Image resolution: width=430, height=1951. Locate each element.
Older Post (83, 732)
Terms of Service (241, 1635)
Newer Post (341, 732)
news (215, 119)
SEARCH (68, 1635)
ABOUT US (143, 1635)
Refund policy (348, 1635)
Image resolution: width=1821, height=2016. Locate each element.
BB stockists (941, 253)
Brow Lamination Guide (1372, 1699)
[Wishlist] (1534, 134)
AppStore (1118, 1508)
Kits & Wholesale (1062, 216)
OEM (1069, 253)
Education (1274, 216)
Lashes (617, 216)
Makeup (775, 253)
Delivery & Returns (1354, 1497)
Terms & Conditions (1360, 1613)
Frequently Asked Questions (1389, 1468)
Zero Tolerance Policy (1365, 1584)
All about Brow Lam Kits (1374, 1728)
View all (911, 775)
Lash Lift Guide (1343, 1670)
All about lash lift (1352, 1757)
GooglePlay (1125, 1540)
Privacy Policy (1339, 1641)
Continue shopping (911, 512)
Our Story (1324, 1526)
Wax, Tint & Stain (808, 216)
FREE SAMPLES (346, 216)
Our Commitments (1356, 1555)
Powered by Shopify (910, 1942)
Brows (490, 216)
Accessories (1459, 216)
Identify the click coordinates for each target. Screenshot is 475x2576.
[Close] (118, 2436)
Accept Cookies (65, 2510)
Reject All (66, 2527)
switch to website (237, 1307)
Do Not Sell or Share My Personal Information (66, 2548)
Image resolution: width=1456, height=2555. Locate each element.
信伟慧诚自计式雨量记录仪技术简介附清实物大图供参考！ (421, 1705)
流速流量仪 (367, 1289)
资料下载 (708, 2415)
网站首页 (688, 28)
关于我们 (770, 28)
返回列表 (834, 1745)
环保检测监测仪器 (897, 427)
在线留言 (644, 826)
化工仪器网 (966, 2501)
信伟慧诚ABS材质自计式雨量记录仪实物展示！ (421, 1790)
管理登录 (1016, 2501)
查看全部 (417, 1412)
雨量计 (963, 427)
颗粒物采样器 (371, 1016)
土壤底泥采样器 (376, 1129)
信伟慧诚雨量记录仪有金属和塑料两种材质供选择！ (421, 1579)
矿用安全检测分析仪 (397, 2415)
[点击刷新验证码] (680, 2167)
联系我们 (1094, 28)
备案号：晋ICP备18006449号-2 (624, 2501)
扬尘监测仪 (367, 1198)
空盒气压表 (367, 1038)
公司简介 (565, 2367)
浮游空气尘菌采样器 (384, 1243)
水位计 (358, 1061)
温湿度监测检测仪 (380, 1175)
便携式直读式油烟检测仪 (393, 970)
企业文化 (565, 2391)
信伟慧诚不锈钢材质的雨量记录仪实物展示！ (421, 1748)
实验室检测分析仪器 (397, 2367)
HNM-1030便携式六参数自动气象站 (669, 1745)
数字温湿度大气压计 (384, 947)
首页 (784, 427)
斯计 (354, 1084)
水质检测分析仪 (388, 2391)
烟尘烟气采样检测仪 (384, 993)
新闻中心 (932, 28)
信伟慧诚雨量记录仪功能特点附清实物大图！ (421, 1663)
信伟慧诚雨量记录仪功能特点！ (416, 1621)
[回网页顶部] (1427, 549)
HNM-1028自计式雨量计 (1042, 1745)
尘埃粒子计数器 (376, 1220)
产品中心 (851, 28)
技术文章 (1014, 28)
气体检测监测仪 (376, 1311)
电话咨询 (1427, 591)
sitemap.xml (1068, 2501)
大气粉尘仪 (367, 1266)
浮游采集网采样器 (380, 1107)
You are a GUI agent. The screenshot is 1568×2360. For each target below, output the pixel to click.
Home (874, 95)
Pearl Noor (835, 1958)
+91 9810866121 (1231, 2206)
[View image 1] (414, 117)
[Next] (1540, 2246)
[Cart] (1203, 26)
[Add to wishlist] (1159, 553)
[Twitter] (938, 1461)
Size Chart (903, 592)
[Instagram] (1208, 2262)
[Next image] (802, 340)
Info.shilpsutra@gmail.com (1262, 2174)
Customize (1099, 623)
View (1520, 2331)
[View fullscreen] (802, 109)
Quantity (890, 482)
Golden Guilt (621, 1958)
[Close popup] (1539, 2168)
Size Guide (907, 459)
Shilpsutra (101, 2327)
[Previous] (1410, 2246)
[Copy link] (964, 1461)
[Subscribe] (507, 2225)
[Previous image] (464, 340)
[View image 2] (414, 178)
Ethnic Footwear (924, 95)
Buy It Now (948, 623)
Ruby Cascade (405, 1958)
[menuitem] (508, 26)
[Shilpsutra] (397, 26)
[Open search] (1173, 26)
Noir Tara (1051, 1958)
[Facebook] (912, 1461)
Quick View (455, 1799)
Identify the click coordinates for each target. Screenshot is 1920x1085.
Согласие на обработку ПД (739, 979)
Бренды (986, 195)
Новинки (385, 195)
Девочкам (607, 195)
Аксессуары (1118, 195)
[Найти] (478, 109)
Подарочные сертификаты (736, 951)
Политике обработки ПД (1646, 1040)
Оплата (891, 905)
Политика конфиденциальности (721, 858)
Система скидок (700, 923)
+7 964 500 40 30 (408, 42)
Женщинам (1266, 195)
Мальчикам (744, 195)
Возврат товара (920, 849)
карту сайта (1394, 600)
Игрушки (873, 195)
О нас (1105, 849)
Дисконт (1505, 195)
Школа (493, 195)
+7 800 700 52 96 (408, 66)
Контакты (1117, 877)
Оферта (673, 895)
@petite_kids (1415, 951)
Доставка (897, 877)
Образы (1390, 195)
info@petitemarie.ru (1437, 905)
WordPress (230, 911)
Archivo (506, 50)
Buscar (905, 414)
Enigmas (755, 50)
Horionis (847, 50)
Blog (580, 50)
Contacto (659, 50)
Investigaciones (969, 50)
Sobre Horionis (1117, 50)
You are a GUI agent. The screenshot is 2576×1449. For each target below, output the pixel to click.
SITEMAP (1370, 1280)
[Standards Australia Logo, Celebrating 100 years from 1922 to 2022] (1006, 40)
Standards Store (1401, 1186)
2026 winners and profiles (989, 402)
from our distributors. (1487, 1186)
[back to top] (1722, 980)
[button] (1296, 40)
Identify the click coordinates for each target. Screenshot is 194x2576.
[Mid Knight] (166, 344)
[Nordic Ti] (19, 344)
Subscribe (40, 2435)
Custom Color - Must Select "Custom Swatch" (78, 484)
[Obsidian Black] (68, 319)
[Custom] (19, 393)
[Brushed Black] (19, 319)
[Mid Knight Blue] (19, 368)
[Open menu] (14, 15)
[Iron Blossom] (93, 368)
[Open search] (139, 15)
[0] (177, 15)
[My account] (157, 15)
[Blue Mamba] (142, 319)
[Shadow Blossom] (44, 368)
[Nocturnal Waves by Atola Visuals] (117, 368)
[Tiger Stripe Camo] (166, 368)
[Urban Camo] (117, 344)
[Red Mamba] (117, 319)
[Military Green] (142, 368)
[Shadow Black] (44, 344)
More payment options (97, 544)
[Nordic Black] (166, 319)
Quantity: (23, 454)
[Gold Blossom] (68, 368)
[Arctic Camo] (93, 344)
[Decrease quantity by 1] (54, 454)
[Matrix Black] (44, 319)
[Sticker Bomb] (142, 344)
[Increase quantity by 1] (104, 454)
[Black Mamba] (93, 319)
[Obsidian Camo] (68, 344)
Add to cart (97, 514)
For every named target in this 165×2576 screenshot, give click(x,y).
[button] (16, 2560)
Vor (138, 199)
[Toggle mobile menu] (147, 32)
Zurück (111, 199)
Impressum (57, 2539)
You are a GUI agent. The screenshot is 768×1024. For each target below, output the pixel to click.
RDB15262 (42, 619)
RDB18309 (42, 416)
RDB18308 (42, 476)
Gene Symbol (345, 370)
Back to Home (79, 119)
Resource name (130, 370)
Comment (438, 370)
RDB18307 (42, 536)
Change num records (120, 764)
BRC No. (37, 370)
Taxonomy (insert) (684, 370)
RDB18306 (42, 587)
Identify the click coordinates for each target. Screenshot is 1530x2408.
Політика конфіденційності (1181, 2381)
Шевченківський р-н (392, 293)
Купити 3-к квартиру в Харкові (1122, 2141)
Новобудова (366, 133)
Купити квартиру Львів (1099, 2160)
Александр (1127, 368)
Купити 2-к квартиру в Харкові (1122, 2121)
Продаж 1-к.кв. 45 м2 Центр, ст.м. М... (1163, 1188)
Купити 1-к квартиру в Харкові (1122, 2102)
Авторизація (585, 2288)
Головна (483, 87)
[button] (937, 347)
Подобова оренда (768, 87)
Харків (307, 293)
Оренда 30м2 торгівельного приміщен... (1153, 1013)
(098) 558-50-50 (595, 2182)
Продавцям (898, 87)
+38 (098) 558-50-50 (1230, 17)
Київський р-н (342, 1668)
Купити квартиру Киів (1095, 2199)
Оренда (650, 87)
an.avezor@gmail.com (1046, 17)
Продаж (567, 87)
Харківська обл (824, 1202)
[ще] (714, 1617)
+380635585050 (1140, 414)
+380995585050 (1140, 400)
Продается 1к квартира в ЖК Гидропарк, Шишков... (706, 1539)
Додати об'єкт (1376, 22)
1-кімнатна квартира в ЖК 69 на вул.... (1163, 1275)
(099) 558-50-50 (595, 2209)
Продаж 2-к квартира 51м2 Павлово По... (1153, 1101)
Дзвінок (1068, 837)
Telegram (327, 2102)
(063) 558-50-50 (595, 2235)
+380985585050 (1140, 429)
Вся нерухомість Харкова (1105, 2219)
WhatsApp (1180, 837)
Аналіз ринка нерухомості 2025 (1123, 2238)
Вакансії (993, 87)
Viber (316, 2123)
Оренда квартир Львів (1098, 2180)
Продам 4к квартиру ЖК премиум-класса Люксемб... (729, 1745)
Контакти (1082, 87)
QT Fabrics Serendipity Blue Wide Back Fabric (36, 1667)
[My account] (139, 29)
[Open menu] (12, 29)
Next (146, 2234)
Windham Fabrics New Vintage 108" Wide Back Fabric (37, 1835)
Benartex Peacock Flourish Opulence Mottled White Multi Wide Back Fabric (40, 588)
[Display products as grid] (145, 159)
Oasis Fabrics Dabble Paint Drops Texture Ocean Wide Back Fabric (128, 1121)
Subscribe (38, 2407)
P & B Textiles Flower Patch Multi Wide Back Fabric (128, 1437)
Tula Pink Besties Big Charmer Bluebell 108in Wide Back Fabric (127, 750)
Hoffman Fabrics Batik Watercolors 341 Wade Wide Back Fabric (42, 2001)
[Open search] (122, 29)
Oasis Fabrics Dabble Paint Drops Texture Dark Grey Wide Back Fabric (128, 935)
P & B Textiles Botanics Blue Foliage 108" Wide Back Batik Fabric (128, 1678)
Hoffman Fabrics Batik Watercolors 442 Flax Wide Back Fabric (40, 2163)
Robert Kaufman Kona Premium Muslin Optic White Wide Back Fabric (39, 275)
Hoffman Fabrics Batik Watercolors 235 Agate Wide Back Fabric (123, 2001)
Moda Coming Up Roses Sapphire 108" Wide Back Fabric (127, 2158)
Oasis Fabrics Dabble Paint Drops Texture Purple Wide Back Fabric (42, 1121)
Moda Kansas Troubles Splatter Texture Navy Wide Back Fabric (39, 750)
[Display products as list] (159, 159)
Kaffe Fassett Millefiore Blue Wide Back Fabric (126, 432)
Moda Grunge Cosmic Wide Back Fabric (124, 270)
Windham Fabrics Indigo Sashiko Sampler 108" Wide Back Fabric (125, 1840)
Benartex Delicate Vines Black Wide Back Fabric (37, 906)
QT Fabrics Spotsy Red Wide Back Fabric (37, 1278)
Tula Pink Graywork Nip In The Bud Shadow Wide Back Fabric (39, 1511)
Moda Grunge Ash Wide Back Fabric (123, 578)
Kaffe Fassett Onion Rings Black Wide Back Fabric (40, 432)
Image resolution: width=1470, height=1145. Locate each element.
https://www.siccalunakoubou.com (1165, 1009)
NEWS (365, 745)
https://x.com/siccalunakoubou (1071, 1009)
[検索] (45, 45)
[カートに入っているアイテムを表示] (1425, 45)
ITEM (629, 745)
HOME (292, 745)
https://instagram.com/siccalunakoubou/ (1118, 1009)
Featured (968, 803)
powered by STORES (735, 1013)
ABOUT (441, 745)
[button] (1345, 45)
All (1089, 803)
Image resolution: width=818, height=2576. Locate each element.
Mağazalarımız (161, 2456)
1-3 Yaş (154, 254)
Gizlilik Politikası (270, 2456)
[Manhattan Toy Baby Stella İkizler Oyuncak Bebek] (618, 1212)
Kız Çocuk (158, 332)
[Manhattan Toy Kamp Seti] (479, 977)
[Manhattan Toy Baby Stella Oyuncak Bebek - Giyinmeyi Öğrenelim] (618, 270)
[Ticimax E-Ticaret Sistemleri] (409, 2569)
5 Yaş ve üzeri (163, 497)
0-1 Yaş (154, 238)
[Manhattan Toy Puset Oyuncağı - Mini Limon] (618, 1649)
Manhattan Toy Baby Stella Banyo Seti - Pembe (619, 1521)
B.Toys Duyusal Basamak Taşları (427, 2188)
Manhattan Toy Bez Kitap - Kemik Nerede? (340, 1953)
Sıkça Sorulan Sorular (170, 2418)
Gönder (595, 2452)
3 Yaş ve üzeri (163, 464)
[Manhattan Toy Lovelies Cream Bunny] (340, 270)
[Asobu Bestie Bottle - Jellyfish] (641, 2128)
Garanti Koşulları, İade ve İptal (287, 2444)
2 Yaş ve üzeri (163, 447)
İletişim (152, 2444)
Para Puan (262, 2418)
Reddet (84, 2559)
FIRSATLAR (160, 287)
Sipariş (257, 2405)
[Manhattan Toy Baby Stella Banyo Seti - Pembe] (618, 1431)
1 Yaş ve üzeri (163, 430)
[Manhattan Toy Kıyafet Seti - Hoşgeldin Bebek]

**Work to complete**
What is the number of lines in the listing that contain the string "Camo"? Reply with that number alone.

**Result for this task**
4